"How many bags did you bring?" I asked my girlfriend of a couple of years, Michelle, when I walked up to her front door. It was snowing again, and we were picking her up early, at 5 AM, to get on the road for West Palm Beach, Florida. It was January in upstate New York, and the snow both on the ground and blowing in the air could be a potential adversity to driving over the Tug Hill plateau. That is to say, you probably had about a 10% chance of being stranded in a snowbank at this time of the year on your way from Lowville, over the hill on route 177, to Adams Center, and the entrance to interstate 81 south.
In the car, or I should say, getting out of the car, in the deepening snow, and now opening the trunk of her 1986 Sedan De Ville, was my grandmother. Gram was just 60, and probably the hardest working person I have ever known in my life. She, nearly single handily, had built a public golf course on her family's 120 acre farm. The course had opened in 1978 and Gram liked to say we were letting the golfers pay for our trips to Florida in the winter. Actually she used that excuse every time she opened her purse. Spending money for her, a child of the depression, was something that was not done lightly. This trip we were taking, with five of us riding hard for two days in close quarters, was her way of splurging. Yes, I said FIVE of us.
Michelle was allowed to bring only one suitcase because the trunk was full. The reason it was full was because of the two sets of golf clubs in the bottom of it. One set belonged to yours truly, of course, and the other set belonged to my 15 year old first cousin, Daryl. We were planning on doing some golf in sunny Florida, and as far as we were concerned this was the main reason for such a trip. Daryl and I both worked at Gram's golf course during the summer months, and we played a lot of golf together. Daryl was an only child, and I was until my sister was born when I was twelve years old. Our father's both hunted at the same hunting club, and Daryl and I both tagged along each fall. I guess because neither of us had siblings that we naturally became pretty close, at least as cousins go.

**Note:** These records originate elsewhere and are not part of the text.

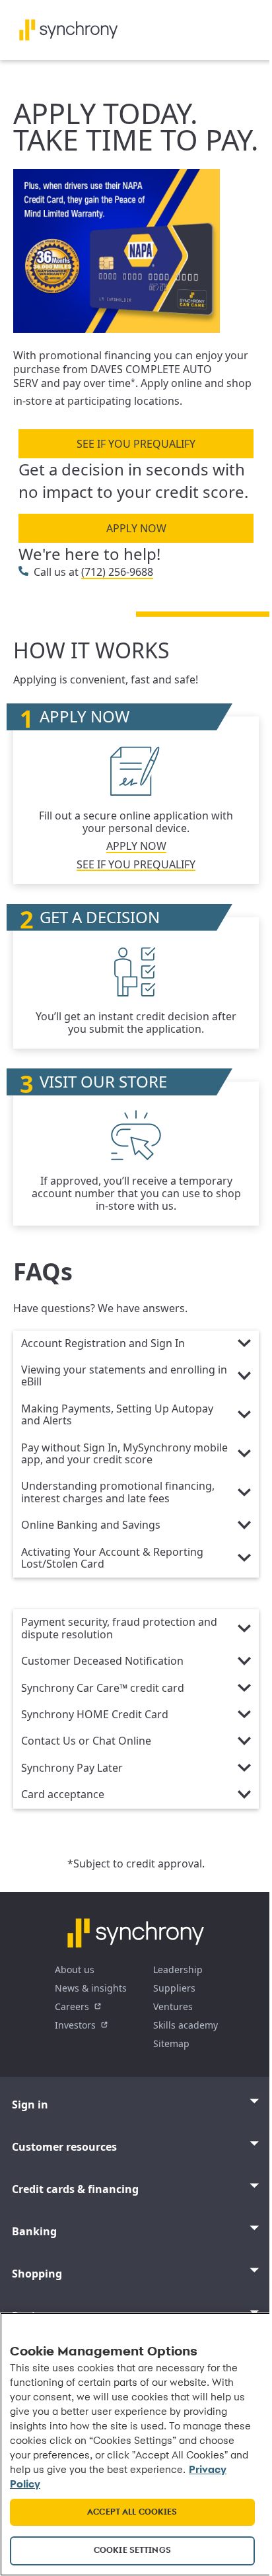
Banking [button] (34, 2231)
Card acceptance (62, 1794)
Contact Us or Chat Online (86, 1741)
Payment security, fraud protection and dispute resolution (119, 1628)
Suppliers (174, 1988)
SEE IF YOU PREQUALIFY (136, 443)
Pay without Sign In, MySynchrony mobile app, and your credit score (124, 1454)
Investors (75, 2025)
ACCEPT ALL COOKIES (132, 2512)
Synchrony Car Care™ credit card (102, 1688)
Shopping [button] (37, 2273)
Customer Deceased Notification (102, 1661)
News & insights (91, 1988)
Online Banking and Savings (90, 1525)
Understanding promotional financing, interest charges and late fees (118, 1492)
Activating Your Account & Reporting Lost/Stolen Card (112, 1558)
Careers (72, 2006)
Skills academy (185, 2025)
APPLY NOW (136, 528)
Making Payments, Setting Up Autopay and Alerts (117, 1415)
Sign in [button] (30, 2104)
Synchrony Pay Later (72, 1768)
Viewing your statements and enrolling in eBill (124, 1376)
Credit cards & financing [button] (75, 2189)
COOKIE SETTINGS (132, 2550)
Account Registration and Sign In (103, 1343)
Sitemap (171, 2043)
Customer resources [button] (64, 2146)
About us (74, 1969)
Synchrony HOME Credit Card (94, 1715)
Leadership (178, 1969)
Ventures (173, 2006)
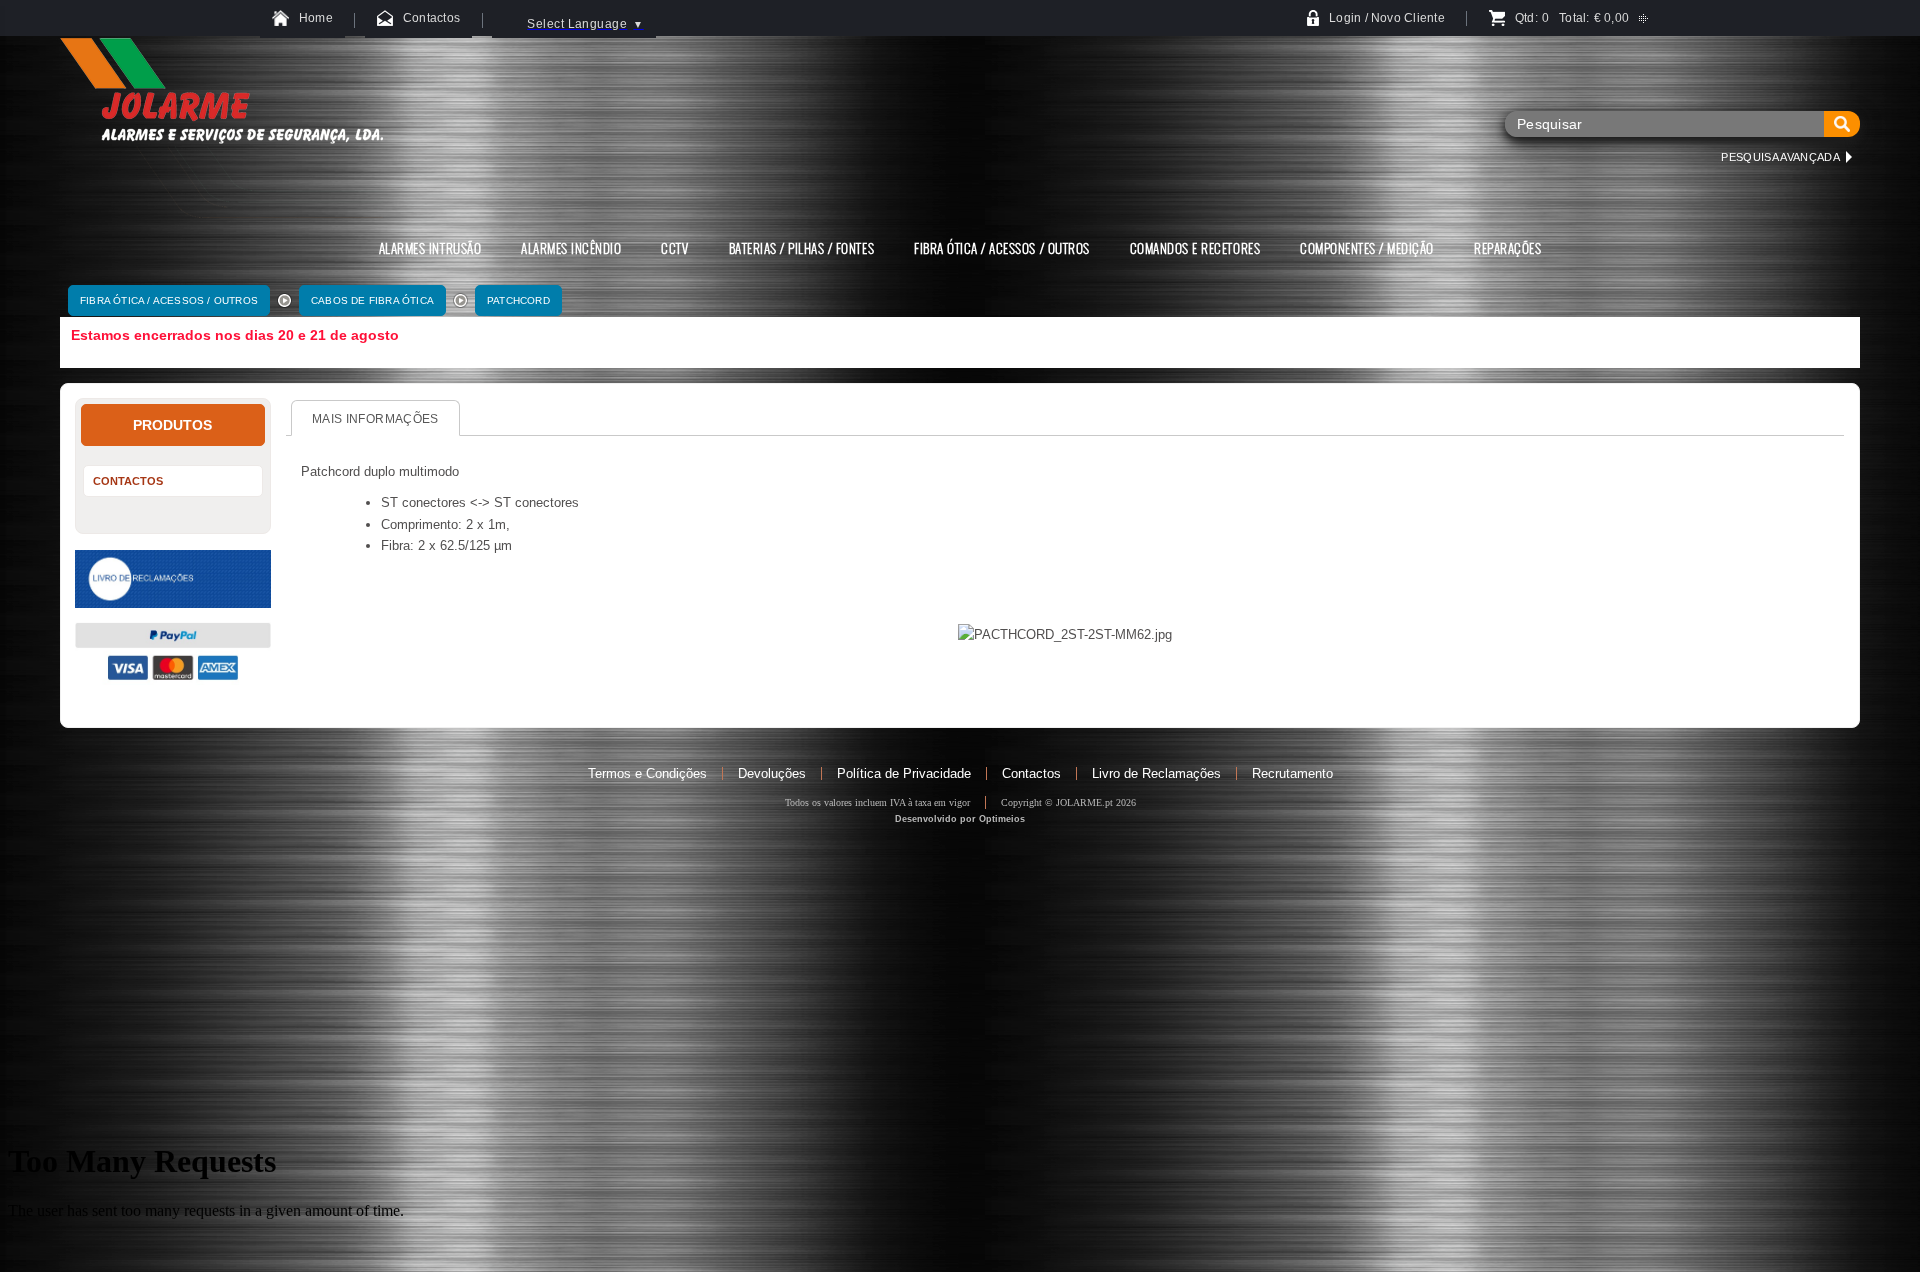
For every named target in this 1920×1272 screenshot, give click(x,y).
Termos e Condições (647, 773)
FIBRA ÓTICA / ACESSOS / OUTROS (169, 300)
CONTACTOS (128, 481)
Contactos (1031, 773)
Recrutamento (1292, 773)
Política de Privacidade (904, 773)
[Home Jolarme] (221, 212)
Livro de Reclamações (1156, 773)
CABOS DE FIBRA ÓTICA (372, 300)
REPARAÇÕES (1507, 248)
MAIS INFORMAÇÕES (375, 419)
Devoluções (772, 773)
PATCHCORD (518, 300)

The real reason for this expedition was my great aunt, Julia. Julia was Gram's sister and lived in West Palm, just north of Miami. She had lived there since retiring a number of years ago, and Gram made it a point to visit her when she had the time and money. When I and my cousins were very young we always looked forward to seeing Aunt Julia because she used to give us a dollar whenever she saw us. I personally got a charge out of her because she spoke with a thick Hungarian accent, and cooked the best dishes I knew. She was always smiling and it was hard to feel down around her.
The last companion, seated in the back, passenger side seat, was my aunt Kathy. Kathy was not Daryl's mom. Kathy was not my mom. Kathy was not Michelle's mom. One of those folks, traveling with their child, and their mother, to Florida, would make way too much sense for this group. Kathy was the third child of my Gram, and I guess it was Kathy's turn to go to Florida. Kathy had two children of her own, two boys about Daryl's age. They were not going to Florida. Kathy was divorced from her kid's father and now living with a nice enough man, named Dennis. Kathy was always threatening to chop Dennis up and stick him in her kiln. It's sort of funny how you don't really consider things when you are young. Family life was just normal. As we all piled into the car, with Michelle squeezing into the back seat between Kathy and Gram, Kathy made sure I knew to be careful.
"Ya know, the hill is goen to be rough". She said with her nasally whine.
"Yup, we'll be good, it hasn't been snowing long". I replied, although I had no clue.
Kathy gave sort of a snort, and started a sentence with what would become a moniker for this trip. "Dennis said we ought to be goen through Watertown anyway, lot quicker and safer with the snow on the road."
"That might be true if we were leaving from Gram's, but we had to pick up Michelle". I answered. Watertown was north, and we were headed south. We were not going through Watertown. Kathy was the type of person to find the bad in whatever she could. This much I knew, and I didn't want to listen to her all the way to Florida. Maybe she'll sleep a lot.
"Well, Dennis said...". She sort of mumbled.
And with that, we were off. Down Park ave., turning right onto Shady Ave. driving by the movie theater and the Jrecks sub shop, and then up Dayan street and out towards West Lowville and Route 177.
Gram tried to spread the fun, and I'm sure she looked forward to these yearly excursions as she toiled on the golf course, sunup to sundown, each and every day, from the end of April until Halloween. We were all family, with a girlfriend thrown in, but I'm not sure any of us had spent more than two or three days in a row together. That didn't include Gram, of course. She had been like a second mother to Daryl and I. But the rest of us knew each other only through family holidays and random dinners. We all knew each other, but nobody KNEW each other. I didn't think about it at the time, but that was going to change on this trip.